Y desde luego "no" es más contundente que los mensajes confusos que avanzan los Demócratas. En sus arrolladoras victorias de 2006 y 2008, los Demócratas se hicieron con docenas de escaños de distritos electorales muy conservadores. Muchos de estos legisladores titulares no quieren ser vinculados ni por asomo al notable historial que se ha forjado su partido en el Congreso por temor a vincularse a Obama o a la dirección del partido en el Congreso, o a las dos cosas. Pero esto significa que los Demócratas están defendiendo sus logros a medias, mientras los Republicanos les atacan sin clemencia y, con bastante asiduidad, sin gran respeto a la precisión.

Para solucionar este problema, los Demócratas tienen que proponer un "no" contundente propio, pidiendo a los electores que rechacen el pasado Republicano una vez más para evitar que el país retroceda. El presidente defiende esta idea haciendo algunas reflexiones sobre la conducción. "Cuando quieres avanzar en tu coche, ¿qué haces? Metes la marcha 'D'", dice. "Cuando quieres ir marcha atrás, metes la 'R' -- ¡de vuelta a la cuneta!"

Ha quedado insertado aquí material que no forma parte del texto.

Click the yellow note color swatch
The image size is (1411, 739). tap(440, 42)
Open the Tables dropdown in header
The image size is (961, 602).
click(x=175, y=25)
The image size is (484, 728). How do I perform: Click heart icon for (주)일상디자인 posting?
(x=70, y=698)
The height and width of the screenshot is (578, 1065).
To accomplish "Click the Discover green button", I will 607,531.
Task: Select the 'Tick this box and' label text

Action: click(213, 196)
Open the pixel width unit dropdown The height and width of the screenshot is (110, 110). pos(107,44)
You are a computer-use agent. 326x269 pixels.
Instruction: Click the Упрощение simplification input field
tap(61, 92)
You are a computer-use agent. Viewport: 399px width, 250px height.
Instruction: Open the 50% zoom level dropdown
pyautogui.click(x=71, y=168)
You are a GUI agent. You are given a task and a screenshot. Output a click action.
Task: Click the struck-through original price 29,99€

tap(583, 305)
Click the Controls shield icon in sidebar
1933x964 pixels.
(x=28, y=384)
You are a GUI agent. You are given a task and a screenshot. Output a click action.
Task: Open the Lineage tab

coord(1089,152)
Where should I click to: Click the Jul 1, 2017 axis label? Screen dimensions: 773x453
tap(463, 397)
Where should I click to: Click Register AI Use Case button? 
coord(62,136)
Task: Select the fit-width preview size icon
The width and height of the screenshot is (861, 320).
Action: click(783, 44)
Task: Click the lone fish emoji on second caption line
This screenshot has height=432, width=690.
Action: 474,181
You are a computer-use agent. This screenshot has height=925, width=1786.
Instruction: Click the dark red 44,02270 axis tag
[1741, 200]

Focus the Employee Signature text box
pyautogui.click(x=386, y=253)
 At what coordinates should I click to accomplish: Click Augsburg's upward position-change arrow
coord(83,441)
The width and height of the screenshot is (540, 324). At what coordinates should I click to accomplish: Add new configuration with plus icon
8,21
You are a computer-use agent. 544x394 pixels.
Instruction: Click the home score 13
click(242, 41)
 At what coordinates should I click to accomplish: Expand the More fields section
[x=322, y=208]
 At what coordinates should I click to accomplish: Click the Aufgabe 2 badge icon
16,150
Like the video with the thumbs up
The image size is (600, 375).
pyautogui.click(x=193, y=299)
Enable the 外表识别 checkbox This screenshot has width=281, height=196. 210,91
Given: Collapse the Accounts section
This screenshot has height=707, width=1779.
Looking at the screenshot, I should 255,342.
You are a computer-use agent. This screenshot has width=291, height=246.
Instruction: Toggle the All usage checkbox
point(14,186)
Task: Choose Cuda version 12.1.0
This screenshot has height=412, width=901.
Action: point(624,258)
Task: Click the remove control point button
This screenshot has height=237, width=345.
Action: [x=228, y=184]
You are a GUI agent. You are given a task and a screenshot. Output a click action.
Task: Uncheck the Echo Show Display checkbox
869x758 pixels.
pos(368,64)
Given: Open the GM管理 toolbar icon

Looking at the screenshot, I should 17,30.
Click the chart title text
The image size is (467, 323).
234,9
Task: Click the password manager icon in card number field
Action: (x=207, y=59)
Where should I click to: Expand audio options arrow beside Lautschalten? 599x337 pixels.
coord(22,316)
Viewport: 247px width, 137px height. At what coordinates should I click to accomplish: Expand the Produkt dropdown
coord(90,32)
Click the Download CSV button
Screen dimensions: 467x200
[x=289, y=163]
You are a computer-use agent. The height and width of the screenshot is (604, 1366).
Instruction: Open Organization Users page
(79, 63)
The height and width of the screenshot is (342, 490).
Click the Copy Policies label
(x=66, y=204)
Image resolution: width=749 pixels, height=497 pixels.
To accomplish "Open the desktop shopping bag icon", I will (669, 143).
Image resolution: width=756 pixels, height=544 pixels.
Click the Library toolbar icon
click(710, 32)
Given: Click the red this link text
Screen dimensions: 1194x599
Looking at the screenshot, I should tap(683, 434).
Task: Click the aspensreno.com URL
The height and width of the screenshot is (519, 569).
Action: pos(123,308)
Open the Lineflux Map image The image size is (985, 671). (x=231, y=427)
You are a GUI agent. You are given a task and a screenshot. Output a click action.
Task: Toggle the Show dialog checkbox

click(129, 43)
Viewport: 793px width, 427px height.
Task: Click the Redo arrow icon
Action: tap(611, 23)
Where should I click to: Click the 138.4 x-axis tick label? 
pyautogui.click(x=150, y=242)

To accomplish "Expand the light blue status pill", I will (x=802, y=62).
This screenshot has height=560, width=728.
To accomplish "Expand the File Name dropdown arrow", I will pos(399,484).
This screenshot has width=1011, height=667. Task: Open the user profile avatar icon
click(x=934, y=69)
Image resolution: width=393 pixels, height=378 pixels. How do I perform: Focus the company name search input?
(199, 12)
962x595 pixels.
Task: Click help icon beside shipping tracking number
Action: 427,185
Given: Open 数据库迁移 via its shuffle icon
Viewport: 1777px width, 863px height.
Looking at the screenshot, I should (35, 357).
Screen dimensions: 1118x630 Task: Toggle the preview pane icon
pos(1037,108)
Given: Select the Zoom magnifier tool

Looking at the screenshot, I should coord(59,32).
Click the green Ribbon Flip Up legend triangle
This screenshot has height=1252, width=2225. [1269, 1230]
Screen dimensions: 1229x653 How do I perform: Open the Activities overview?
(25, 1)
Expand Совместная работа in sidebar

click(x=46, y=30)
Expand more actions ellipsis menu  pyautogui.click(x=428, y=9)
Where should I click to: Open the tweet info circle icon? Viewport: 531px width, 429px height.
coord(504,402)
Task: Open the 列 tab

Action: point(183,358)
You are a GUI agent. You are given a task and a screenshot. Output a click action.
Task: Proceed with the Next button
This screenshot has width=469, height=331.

Es un discurso simpático, pero ¿va a movilizar a los suficientes partidarios de su partido como para que conduzcan hasta las urnas? Lo que falta a la campaña de los Demócratas es la disposición a elevar las apuestas de las elecciones. Puede que sea la única forma de movilizar a los propios partidarios del partido y desplazar a esos independientes todavía susceptibles de persuasión.

La defensa razonada que hay que hacer es que la rama de conservadurismo que aspira al poder este año es irresponsable, incoherente y no es fiel a lo mejor de sus tradiciones. Eso está totalmente claro desde el nivel más básico de la administración pública: los conservadores pueden decir que están muy preocupados por los déficits, o pueden insistir en que los recortes fiscales son lo que más importa. Pero cuando dicen poder bajar los impuestos y recortar el déficit al mismo tiempo, o se engañan o engañan, o toman por bobos a los votantes.

Pero hay algo mucho más problemático en juego: la llegada de un extremismo indignado e irracional -- de la clase que dice que Obama es un socialista musulmán que no nació en suelo estadounidense -- que no formaba parte del credo conservador optimista de Ronald Reagan. ¿Creen los políticos Republicanos en las elaboradas teorías conspirativas promocionadas por Glenn Beck y franjas significativas del movimiento de protesta fiscal? Si no es así, ¿por qué no lo dicen abiertamente? Los izquierdistas que se negaron a romper con la extrema izquierda en los años 50 y 60 fueron acusados de estar cegados por la opinión que "no veía enemigos en la izquierda". ¿Están cayendo en la trampa del "no hay enemigos en la derecha" conservadores que deberían saber lo que se hacen?

Cuando el Representante Republicano de Texas Louie Gohmert advierte, sin tener ninguna prueba, de los riesgos de los "bebés del terror" -- los hijos cuyas madres presuntamente vienen a Estados Unidos a dar a luz para que su descendencia pueda tener pasaporte estadounidense que utilizar más tarde en actividades terroristas -- ¿no hemos entrado ya en el terreno de la locura? ¿Dónde están los conservadores sensatos que deberían denunciar tales excentricidades?

Lo que la derecha actual tiene en oferta es mucho peor que nada de lo que propuso Bush, lo que significa que estas elecciones ni siquiera tienen que ver con volver a la cuneta. Se trata de ver si un movimiento que ha superado todos los límites va a ser recompensado o no por hacerlo. Una victoria de esta clase de conservadurismo será una derrota de la clase de conservadurismo que necesita el país. Y es una cuestión válida que plantear a los votantes.